Non va quindi considerata come un'effimera moda l'attuale tendenza al vintage che si manifesta nell'odierno mercato, quanto il recupero di determinati valori timbrici riconducibili a precise scelte progettuali. Anch'io sono stato contagiato da tale tendenza, impossessandomi di un NAD 3020B, che ho voluto poi far ricondizionare da un bravo tecnico, e in questo momento sta suonando nel mio impianto un amplificatore integrato Marantz Model 1072, perfettamente restaurato e "abarthizzato" da Carlo Colombo. Si, proprio il titolare della MicroSound Technology, progettista e realizzatore dell'oggetto della mia prova odierna.
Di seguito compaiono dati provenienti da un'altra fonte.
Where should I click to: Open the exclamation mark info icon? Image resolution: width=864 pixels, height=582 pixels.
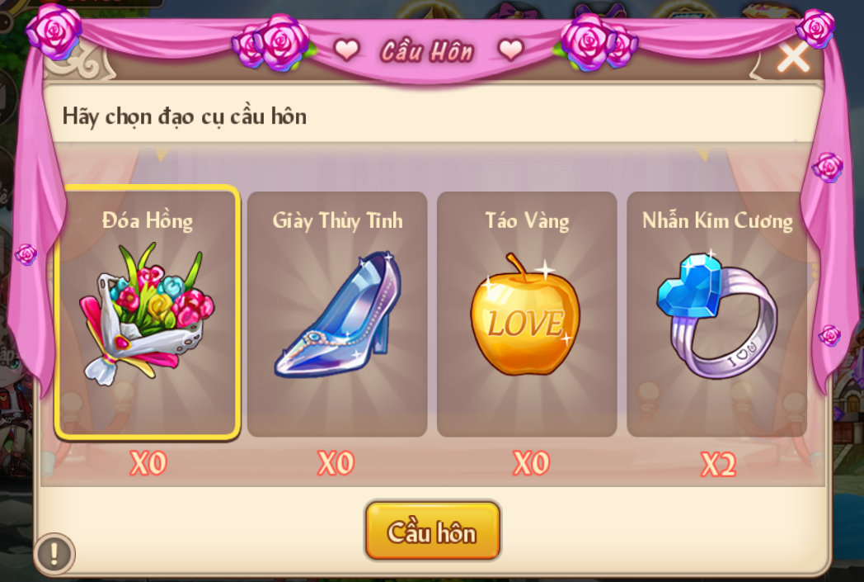click(x=54, y=553)
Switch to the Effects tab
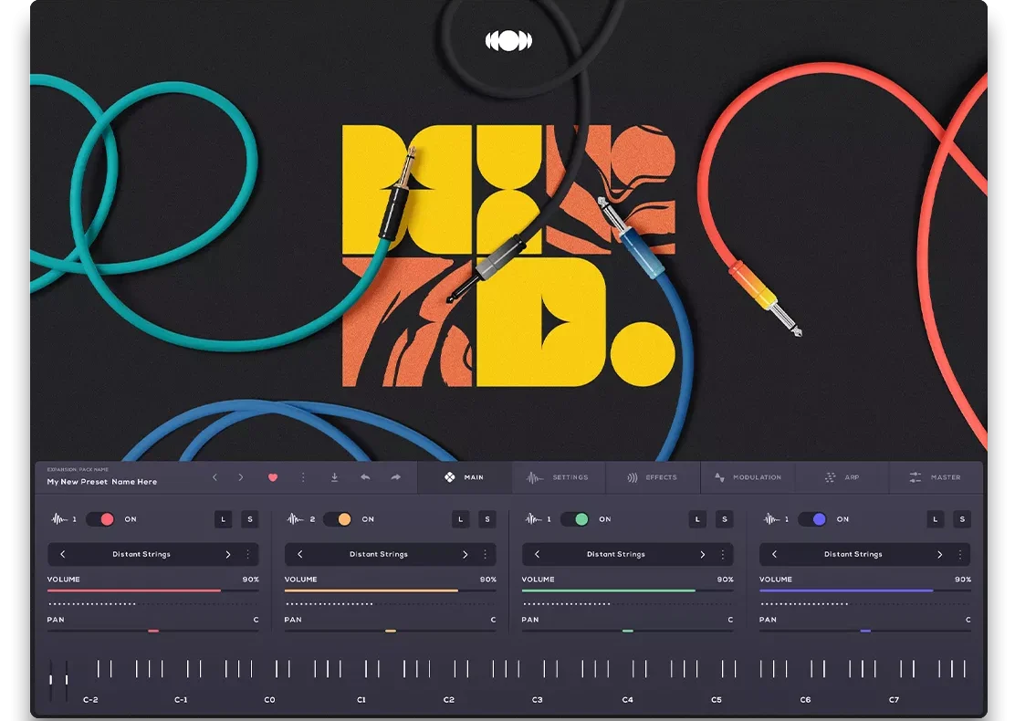This screenshot has height=721, width=1015. (x=653, y=476)
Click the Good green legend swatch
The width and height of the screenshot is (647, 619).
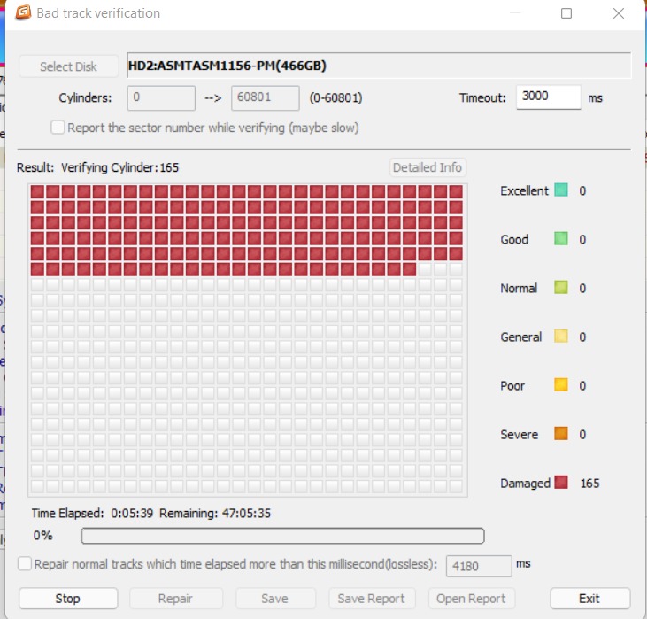tap(561, 239)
Lui non solo ha rivitalizzato la componentistica di questo Marantz, sostituito i condensatori ormai rinsecchiti, ripulito i contatti ossidati e quant'altro, ma ha anche operato delle modifiche circuitali atte a far diventare questo vecchio integrato un'altra cosa rispetto all'originale. Quello che posso dirvi è che suona alla grande e forse sarà oggetto di una mia prossima recensione. D'altronde è di questi giorni la presentazione dell'amplificatore integrato M2Tech Classic, un'elettronica nata proprio in ossequio a quei fantastici anni '70 e '80. Ma perché questo cappello introduttivo, speso sul fermento intorno all'HiFi dei bei tempi andati, se io oggi voglio parlare del preamplificatore linea MicroSound Technology Arhat 1, che è un oggetto del tutto moderno?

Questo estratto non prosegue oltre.